An article in the February 9, 1895, New York Sun, found at the Chronicling America website, is even more dramatic in its retelling:

ALL THE GIRLS JUMPED. Thirty-eight Leaped from a Burning Factory in Woodbine, N.J.  Woodbine, N.J., Feb. 8. - A factory in which thirty-eight girls were working was discovered to be on fire about the time the girls quit work last night. As soon as the girls learned of the fire they began to run about the place screaming. The factory was a two-story structure.
  The ground floor was occupied by the Woodbine Machine and Tool Company and the second floor was used as a pocketbook factory, conducted by B. Billinschick. It was he who employed the girls. They ran to the windows and began to jump out. One followed the other until the whole thirty-eight had leaped down.
  Woodbine, which is inhabited by Hebrews, has no fire department, and the factory burned itself out. Among those most seriously injured were Rhoda Segall, whose leg was broken. She was one of the last to jump from the window and did not do so until her face and hands were badly burned.
  Rebecca Segall, a sister of Rhoda, stayed with her until the last minute, and was also badly burned about the face and hands, but was not injured by her jump. Bertha Sliefstein was burned about the face. Mary Sliefstein, her sister, was slightly burned, and Rose Goldfarb was burned slightly about the face and hands. Rose Lipshitz and her sister Rebecca, each had their faces burned. Samuel Herman was burned about the face and bruised by falling. Louis Kriechie broke a leg by jumping, and Bernard Breslow was burned about the face and hands before he could get up courage enough to jump.
  The fire was discovered in the part of the building occupied by the Woodbine Machine and Tool Company. A new electric light plant had just been put into the building. The total damage will amount to about $20,000. The cause of the fire is not known.
This news story was reported in newspapers all over. Facts are reported differently and names mentioned were often spelled differently in each news report.
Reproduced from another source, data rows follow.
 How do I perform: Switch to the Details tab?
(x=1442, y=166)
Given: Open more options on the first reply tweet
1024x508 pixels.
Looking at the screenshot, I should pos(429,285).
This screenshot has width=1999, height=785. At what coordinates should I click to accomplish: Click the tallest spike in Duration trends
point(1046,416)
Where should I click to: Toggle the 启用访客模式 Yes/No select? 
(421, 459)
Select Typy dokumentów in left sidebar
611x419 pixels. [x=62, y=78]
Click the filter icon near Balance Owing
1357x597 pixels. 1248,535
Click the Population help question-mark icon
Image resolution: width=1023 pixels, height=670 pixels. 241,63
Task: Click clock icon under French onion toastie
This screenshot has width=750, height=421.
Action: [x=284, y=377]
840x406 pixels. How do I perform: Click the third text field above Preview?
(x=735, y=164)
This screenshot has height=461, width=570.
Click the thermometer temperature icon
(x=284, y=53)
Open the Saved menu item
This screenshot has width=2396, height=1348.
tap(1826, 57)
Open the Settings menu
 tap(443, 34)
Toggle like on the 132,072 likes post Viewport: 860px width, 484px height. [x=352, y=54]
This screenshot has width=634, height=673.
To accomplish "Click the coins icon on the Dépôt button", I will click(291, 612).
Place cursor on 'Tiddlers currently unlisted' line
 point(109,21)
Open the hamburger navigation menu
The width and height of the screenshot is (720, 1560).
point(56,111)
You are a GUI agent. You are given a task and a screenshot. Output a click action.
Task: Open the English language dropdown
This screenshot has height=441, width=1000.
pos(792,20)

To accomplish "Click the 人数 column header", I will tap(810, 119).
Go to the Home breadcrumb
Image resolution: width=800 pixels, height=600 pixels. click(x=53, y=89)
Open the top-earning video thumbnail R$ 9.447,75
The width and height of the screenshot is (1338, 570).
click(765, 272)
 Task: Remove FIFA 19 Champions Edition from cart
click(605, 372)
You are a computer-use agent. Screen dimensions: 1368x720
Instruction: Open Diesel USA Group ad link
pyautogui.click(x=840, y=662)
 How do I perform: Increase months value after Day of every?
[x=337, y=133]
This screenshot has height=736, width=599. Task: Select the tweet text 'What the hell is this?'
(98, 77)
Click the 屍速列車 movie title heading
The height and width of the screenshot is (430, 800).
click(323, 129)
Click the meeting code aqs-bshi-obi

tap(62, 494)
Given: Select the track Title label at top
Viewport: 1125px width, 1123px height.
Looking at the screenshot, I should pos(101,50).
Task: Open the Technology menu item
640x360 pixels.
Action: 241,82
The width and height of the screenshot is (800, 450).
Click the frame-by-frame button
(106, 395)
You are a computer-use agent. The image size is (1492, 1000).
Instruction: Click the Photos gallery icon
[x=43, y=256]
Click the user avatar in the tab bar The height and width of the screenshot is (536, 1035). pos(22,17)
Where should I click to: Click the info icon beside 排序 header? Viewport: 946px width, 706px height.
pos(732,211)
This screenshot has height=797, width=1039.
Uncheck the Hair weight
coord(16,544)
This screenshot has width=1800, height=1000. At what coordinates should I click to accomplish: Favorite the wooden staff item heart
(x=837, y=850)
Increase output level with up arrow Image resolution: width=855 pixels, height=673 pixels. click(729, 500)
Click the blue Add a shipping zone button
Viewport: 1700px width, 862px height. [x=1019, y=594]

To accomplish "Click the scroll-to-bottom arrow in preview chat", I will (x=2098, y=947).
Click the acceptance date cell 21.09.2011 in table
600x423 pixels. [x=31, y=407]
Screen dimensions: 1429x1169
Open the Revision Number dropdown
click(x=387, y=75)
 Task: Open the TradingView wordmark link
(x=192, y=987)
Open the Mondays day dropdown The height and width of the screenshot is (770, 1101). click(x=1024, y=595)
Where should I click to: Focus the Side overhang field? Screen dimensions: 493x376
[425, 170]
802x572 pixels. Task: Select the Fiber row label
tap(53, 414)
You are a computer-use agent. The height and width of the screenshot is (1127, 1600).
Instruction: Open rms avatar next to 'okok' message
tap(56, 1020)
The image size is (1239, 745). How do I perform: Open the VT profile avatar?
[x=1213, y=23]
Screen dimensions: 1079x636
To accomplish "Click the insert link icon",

It is possible that Rhoda and Rebecca Segall are related to my husband's Segal ancestors, but I don't have proof of that. Some reports indicate that the building was three stories and the first floor was occupied by the electric light plant.

Although I looked around a bit for any news report of the cause of the fire, I only found mention in a July 16, 1895, issue of the Bridgeton Evening News of the need of a waterworks, "as the fire last winter showed how dangerous it was to be without water." I also didn't find out if any of those mentioned in the article died of their injuries.

For reference, the worst factory fire in New York City's history was the Triangle Shirtwaist Factory fire on March 25, 1911.


  1. Fascinating personal family history tie to the news. Thanks for sharing.

    1. Thanks for reading and commenting. It is amazing what you can find in old newspapers!